Request By:
Ms. Rose Scott
Nicholas County Clerk
Courthouse
Carlisle, Kentucky 40311
Opinion
Opinion By: Robert F. Stephens, Attorney General; By: Charles W. Runyan, Assistant Deputy Attorney General
Nicholas County is in the process of building a new county hospital and rehabilitating Henryville through a HUD project.
A member of fiscal court owns a concrete plant, the only one in the county. You ask: "Would this be a conflict of interest if he sold supplies to either of these two projects?" The hospital will be funded by a bond issue.
KRS 61.210 prohibits any justice of the peace as a member of fiscal court from directly or indirectly working on or becoming interested in receiving benefits from any contract let by fiscal court in connection with building roads or other internal improvements. "Internal improvements" includes railroads, public roads, bridges, improvement of rivers. Black's Law Dictionary (4th ed.) p. 952. That statute also prohibits such a member of fiscal court directly or indirectly from furnishing for compensation any material to the county to be used in the construction of any road or bridge or other internal improvement. Any officer violating this statute shall be fined not less than $50 nor more than $200 or imprisoned in county jail not less than ten nor more than 40 days, or both, and shall forfeit his office.
KRS 61.220 prohibits any member of fiscal court from becoming interested, directly or indirectly, in any contract for work to be done or materials furnished for the county, or who has an interest in any claim against the county. The violation of this statute carries a fine of not less than $500 nor more than $5,000 for each offense.

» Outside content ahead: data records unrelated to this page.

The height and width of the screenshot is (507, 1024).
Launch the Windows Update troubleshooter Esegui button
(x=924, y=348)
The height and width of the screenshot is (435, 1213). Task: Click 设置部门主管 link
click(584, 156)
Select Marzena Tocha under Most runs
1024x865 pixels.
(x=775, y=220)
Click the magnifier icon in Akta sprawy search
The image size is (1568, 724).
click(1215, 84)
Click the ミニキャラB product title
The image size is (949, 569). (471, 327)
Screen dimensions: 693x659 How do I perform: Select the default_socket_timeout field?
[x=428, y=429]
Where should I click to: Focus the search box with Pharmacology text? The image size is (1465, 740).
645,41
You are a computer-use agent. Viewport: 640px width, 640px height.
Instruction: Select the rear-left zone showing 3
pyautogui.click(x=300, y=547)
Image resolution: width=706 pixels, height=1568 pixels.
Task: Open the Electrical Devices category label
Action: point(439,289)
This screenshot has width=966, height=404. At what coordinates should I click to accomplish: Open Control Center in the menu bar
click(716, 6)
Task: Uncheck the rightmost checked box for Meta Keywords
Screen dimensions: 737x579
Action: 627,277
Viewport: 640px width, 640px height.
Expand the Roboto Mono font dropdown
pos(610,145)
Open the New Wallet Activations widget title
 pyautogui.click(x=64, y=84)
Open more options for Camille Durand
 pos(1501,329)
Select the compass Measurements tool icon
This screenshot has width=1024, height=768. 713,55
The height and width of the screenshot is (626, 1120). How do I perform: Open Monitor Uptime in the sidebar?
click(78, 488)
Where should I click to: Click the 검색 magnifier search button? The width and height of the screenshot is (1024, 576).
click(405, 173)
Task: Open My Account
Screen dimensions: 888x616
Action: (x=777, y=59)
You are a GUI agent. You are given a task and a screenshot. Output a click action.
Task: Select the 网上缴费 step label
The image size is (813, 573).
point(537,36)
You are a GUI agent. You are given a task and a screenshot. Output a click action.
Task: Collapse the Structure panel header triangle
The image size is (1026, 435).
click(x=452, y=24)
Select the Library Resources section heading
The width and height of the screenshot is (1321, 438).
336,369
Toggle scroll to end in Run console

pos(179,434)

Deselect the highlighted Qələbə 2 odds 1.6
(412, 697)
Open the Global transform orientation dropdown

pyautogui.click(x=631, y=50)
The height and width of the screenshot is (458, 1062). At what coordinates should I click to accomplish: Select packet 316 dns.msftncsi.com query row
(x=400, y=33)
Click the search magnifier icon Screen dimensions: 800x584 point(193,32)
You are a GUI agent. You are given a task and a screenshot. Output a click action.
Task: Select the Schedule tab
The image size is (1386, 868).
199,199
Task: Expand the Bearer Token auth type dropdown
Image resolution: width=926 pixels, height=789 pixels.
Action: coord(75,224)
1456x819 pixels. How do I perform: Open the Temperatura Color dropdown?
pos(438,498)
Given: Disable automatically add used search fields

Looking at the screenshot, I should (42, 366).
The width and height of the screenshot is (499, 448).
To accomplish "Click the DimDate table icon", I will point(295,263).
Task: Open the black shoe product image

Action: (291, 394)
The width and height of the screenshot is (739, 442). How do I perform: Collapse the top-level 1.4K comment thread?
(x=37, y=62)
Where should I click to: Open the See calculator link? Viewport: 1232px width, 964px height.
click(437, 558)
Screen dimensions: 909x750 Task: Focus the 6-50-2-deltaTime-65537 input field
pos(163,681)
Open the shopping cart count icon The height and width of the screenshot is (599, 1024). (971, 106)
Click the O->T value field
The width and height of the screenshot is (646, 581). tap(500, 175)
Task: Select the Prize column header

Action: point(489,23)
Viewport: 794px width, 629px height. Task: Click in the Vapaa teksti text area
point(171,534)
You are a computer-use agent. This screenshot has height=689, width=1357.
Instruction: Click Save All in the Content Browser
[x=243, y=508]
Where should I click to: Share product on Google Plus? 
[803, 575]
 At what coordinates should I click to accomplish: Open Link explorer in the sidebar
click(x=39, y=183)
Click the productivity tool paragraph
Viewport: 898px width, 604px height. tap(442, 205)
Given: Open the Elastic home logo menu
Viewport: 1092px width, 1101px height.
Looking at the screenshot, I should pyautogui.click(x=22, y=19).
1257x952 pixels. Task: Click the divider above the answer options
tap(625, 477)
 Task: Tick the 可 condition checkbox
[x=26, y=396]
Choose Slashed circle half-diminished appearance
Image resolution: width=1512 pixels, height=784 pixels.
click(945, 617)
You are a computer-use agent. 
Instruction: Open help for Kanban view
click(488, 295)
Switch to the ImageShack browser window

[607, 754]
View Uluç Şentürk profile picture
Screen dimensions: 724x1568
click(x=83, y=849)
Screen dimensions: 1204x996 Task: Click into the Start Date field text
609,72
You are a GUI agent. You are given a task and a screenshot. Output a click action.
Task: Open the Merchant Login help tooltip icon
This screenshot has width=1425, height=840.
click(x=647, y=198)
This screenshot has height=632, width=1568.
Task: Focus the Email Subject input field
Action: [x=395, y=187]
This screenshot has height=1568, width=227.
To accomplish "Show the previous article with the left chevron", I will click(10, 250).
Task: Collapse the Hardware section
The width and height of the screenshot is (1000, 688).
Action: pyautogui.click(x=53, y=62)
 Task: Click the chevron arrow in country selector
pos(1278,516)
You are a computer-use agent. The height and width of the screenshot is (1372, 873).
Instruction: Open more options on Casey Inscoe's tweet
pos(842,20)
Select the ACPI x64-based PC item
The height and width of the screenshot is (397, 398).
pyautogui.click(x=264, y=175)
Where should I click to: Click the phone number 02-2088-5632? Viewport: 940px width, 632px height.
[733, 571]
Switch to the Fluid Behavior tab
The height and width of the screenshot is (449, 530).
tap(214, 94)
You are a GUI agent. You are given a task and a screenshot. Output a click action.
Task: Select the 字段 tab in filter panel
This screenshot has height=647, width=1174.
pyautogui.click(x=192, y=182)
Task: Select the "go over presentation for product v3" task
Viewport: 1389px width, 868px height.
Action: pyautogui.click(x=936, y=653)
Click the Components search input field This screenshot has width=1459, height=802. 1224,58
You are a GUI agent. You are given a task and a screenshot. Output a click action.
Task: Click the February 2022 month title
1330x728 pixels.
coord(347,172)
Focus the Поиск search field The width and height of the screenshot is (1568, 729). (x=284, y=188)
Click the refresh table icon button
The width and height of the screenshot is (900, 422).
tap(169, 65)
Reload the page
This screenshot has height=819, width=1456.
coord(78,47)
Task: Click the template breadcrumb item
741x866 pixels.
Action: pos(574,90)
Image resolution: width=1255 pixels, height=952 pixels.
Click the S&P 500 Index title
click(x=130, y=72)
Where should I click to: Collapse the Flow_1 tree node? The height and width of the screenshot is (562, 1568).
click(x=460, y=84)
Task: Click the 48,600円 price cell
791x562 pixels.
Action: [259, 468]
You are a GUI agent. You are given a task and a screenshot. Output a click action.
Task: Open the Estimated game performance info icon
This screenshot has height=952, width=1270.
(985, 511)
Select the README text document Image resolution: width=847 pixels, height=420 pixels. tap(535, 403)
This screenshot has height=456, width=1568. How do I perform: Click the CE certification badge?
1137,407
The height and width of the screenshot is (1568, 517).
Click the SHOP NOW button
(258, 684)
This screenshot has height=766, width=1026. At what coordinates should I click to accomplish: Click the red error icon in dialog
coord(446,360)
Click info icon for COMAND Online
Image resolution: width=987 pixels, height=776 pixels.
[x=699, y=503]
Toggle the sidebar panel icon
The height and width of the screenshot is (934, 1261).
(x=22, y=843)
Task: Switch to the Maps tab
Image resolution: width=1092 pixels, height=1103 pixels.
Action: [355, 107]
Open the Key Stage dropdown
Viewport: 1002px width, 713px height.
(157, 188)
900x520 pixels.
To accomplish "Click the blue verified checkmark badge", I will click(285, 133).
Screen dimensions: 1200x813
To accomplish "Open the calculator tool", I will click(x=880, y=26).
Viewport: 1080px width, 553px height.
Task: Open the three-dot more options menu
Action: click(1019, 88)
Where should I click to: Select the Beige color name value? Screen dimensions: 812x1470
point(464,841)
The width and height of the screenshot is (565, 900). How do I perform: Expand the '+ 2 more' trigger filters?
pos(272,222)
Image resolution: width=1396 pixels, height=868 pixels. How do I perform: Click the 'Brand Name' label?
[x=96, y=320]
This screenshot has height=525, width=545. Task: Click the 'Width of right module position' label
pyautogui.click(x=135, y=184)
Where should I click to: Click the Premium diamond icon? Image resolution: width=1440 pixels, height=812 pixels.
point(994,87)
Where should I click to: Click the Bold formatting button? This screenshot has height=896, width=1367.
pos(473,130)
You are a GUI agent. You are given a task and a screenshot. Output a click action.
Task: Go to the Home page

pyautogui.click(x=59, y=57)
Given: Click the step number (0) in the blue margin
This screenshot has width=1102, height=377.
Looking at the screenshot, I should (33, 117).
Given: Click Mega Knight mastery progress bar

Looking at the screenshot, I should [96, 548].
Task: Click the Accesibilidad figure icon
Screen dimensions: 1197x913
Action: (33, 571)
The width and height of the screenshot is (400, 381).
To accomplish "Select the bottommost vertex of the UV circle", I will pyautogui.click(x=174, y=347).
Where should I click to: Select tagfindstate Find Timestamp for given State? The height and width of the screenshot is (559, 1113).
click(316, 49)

As concerns construction of the new county hospital, the furnishing of concrete by the fiscal court member would probably be construed by the courts as a "furnishing of concrete to the county" as envisioned by KRS 61.220, since the fiscal court is responsible for the construction and operation of a county hospital. See KRS 216.040; and Knox County Fiscal Court v. Knox County Gen. Hosp., Ky. App., 528 S.W.2d 672 (1975). The funding of the construction by a bond issue does not alter the county's dominant and controlling role in the construction of a county hospital.
Thus we conclude that KRS 61.220 would unfortunately prohibit the fiscal court member from furnishing concrete to the county hospital project. The interest mentioned in KRS 61.220 is confined to monetary considerations. See Chadwell v. Commonwealth, 288 Ky. 644, 157 S.W.2d 280 (1941) 283.
Concerning the possible application of KRS 61.210 [roads and internal improvements], we do not have sufficient facts about the Henryville rehabilitation project to have an opinion. If you wish to explore that project further, please give us the pertinent facts about the nature of the project and how it is being conducted by fiscal court.